Exercise aim: Could you write out the records below exactly as they appear, leaving out any pictures?

Start of Block

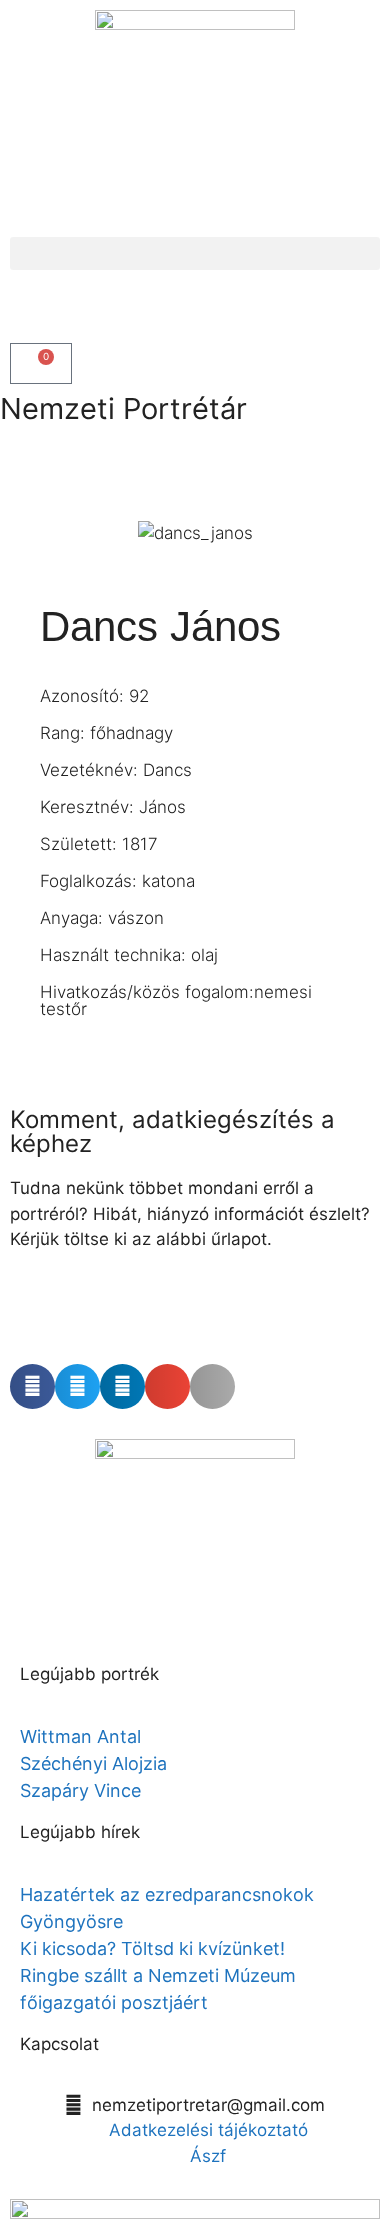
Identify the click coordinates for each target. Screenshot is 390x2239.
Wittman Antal (83, 1736)
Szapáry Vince (80, 1790)
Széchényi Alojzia (93, 1763)
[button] (195, 253)
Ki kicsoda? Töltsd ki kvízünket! (152, 1948)
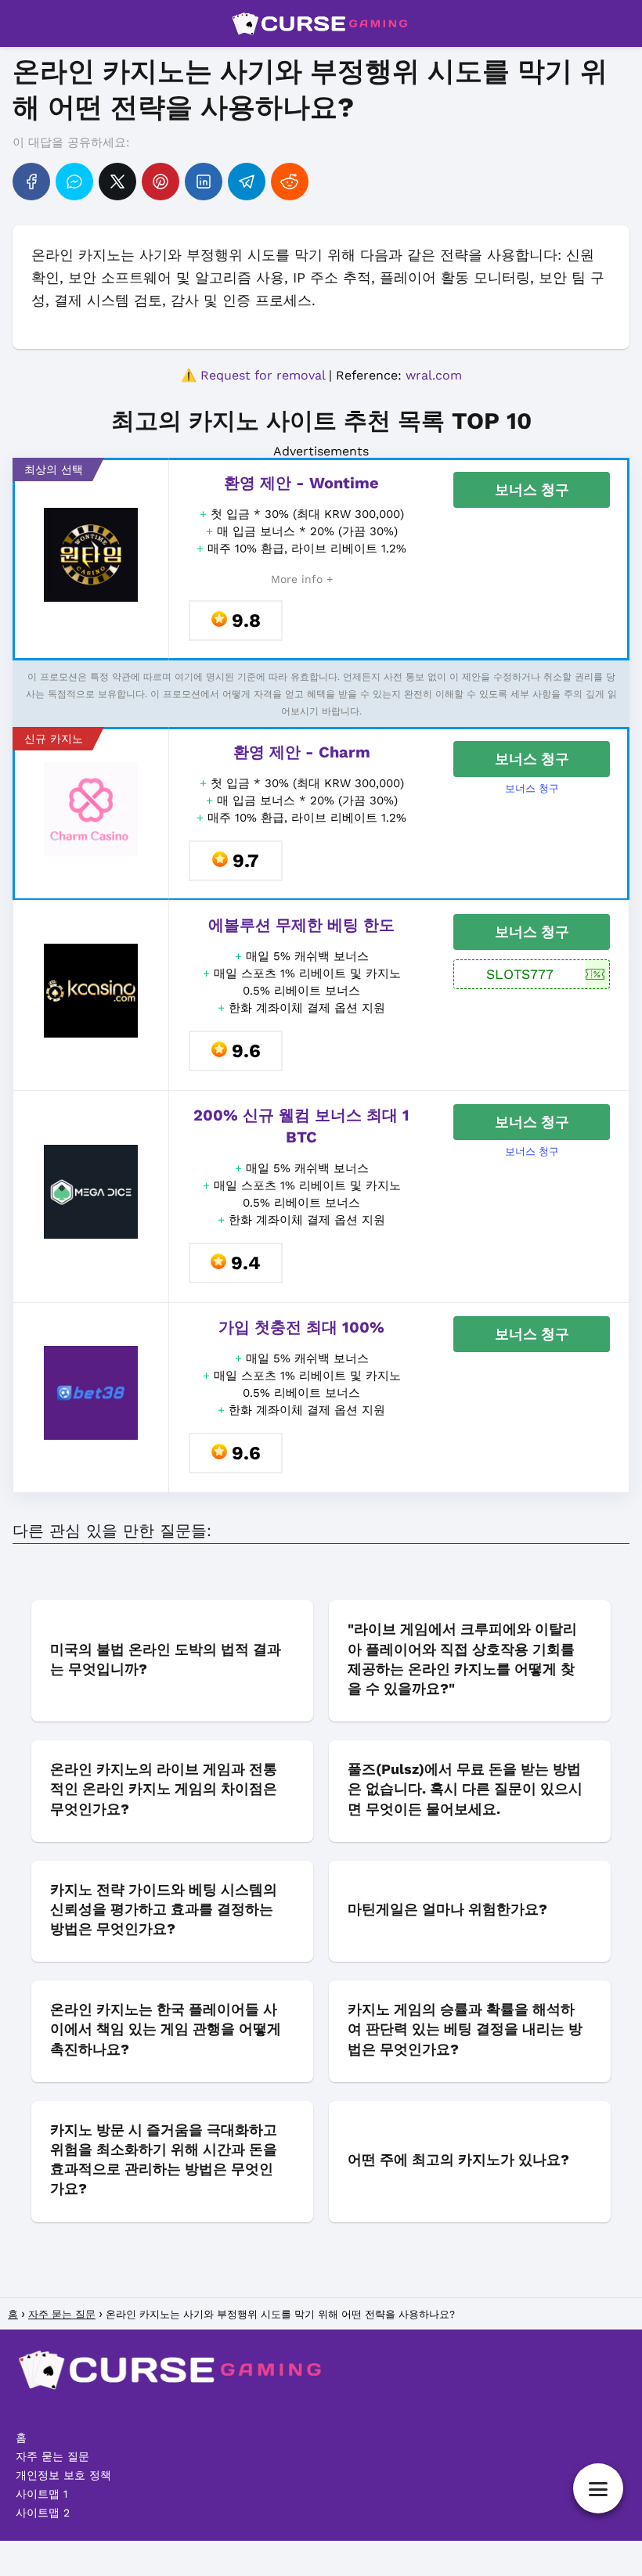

End of Block

Result:
Identify the click coordinates for each target. Screenshot is 390x2239.
Wittman Antal (83, 1736)
Szapáry Vince (80, 1790)
Széchényi Alojzia (93, 1763)
[button] (195, 253)
Ki kicsoda? Töltsd ki kvízünket! (152, 1948)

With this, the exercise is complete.